The research is described in a paper published in the peer-reviewed academic journal Science and can be considered a threshold to the discovery of superconductors that can operate at a higher temperature or an even close to room temperature one. Currently, most superconductors only work at ultracold temperatures, the double-layered graphene structure included.
“It enabled us to observe the superconductor in a new dimension and provided us with important clues about the mechanism that’s driving the superconductivity,” said the study’s other lead author Zeyu Hao, a Ph.D. student in the Graduate School of Arts and Sciences.
The various experiments related to the twisted graphene double-layer started back in 2018 with the success of MIT physicist Pablo Jarillo-Herrero’s team in producing the graphene superconductor by twisting it to a magic angle of 1.1 degrees.

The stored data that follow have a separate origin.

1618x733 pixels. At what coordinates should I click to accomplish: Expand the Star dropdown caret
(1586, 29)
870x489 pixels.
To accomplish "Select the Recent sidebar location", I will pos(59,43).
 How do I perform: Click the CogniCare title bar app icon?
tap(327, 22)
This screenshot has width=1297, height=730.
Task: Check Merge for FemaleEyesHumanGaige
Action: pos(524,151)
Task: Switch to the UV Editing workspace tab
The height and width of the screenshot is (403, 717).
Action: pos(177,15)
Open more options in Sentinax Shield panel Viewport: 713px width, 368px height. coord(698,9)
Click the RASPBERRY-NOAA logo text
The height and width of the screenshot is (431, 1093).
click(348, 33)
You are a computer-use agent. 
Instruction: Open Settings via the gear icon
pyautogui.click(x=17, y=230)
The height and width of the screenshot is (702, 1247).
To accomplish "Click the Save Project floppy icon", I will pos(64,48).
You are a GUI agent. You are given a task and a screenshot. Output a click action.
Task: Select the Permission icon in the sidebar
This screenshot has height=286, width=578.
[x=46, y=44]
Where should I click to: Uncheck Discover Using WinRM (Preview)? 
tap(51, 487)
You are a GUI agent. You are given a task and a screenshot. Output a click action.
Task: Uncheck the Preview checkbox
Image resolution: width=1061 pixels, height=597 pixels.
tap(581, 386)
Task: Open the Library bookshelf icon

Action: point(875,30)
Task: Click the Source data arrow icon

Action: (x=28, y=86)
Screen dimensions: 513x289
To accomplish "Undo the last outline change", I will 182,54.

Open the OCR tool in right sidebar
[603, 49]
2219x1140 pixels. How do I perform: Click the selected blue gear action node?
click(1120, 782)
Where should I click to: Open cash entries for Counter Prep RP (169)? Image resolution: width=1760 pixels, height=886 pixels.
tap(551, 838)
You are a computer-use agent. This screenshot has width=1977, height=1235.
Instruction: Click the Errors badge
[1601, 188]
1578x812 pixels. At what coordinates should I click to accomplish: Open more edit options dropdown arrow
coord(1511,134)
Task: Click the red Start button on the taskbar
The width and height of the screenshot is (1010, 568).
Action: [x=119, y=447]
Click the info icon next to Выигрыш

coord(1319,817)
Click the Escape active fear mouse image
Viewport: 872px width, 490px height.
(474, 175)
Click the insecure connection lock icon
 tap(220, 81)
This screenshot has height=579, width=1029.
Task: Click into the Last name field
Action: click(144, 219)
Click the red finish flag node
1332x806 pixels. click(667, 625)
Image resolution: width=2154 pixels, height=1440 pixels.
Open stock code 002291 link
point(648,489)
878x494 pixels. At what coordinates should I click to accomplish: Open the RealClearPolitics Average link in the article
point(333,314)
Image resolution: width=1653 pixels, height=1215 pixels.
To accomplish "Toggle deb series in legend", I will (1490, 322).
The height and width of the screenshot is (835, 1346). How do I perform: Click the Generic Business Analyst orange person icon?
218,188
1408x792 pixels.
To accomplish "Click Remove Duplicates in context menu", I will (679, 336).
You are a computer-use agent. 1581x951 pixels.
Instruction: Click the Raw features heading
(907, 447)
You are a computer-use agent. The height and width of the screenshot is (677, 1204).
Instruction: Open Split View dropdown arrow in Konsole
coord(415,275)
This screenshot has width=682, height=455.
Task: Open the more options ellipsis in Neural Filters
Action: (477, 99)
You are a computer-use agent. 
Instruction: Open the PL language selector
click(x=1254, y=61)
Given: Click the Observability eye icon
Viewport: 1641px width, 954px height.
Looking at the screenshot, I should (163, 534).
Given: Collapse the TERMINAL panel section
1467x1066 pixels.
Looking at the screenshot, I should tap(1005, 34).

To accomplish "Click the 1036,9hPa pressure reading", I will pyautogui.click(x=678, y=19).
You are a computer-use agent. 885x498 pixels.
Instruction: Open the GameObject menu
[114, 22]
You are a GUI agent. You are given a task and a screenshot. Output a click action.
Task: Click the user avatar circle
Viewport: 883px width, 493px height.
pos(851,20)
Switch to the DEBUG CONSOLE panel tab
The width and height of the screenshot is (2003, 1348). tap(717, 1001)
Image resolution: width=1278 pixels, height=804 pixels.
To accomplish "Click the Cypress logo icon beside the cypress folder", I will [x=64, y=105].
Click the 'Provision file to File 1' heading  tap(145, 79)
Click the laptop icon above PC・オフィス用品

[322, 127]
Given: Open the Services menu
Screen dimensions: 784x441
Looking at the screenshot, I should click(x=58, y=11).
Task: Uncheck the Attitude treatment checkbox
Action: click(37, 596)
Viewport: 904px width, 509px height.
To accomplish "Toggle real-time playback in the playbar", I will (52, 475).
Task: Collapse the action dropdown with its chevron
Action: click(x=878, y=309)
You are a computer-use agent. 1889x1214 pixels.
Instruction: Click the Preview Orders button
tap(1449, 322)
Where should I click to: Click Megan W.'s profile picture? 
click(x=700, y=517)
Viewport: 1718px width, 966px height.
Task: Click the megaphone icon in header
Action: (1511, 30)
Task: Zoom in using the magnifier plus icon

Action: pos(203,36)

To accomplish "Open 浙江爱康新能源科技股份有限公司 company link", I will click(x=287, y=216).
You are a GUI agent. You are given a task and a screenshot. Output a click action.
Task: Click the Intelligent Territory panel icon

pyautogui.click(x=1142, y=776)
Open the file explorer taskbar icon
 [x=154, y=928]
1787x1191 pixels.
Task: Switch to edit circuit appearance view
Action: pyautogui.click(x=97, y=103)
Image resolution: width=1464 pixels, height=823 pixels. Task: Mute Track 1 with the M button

“In most conventional superconductors, electrons move with a high speed and occasionally cross-paths and influence each other. In this case, we say their interaction effects are weak,” said Eslam Khalaf, a co-author on the study and postdoctoral fellow working in the lab of Harvard physics professor Ashvin Vishwanath.
“While weakly interacting superconductors are fragile and lose superconductivity when heated to a few Kelvins, strong coupling superconductors are much more resilient but much less understood. Realizing strong coupling superconductivity in a simple and tunable system such as trilayer could pave the way to finally develop a theoretical understanding of strongly-coupled superconductors to help realize the goal of a high temperature, maybe even room temperature, superconductor.”
Graphene is an important material that could open up new markets in the future. One million times thinner than the diameter of a single human hair, it is extremely flexible, lighter than paper but also 200 times stronger than steel. Perhaps soon, the world’s first 2D material could have a greater impact in a vast range of industries and even replace existing technologies or other materials.